TASK STATEMENT:
Which lines of the records below contain the string "point"? Filter them out and copy each matching line in full.

GIVEN INFORMATION:
· · · · · · ·
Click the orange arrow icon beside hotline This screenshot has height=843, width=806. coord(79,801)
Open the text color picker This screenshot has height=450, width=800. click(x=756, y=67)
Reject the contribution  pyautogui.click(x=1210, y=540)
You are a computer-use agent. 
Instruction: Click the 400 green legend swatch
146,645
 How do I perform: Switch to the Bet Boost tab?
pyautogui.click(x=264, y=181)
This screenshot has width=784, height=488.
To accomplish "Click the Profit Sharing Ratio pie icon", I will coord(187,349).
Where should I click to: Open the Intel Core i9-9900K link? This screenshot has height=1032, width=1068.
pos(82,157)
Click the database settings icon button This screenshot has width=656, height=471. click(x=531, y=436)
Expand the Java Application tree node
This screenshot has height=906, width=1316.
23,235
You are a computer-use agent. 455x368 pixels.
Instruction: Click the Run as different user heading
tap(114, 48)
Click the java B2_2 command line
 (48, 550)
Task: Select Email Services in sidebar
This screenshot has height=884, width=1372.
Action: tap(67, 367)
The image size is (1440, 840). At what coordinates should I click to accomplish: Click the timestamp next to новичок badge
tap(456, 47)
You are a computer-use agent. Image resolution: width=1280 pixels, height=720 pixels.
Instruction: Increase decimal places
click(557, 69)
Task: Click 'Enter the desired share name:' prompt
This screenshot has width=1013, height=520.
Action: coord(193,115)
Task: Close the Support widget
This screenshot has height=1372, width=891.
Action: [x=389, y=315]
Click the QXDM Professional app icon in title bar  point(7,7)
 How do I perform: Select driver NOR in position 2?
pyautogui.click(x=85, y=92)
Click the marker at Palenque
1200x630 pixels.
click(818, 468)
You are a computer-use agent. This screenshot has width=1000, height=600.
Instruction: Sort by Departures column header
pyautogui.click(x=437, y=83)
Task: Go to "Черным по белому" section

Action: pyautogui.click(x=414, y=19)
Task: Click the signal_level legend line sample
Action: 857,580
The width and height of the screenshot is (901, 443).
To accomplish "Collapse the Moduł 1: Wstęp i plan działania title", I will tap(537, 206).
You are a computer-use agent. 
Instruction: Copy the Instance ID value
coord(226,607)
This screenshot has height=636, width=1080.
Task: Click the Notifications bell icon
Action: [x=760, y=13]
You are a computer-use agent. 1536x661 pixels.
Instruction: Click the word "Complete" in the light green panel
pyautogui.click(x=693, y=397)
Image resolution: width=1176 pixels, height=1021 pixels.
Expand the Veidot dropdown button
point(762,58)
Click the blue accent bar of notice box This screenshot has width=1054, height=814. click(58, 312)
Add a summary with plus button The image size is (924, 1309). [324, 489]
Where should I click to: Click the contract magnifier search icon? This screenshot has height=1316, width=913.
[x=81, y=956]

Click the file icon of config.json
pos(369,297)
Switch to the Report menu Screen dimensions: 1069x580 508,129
· · · · · · ·
FULL SOLUTION:
Click the QXDM Professional app icon in title bar  point(7,7)
point(762,58)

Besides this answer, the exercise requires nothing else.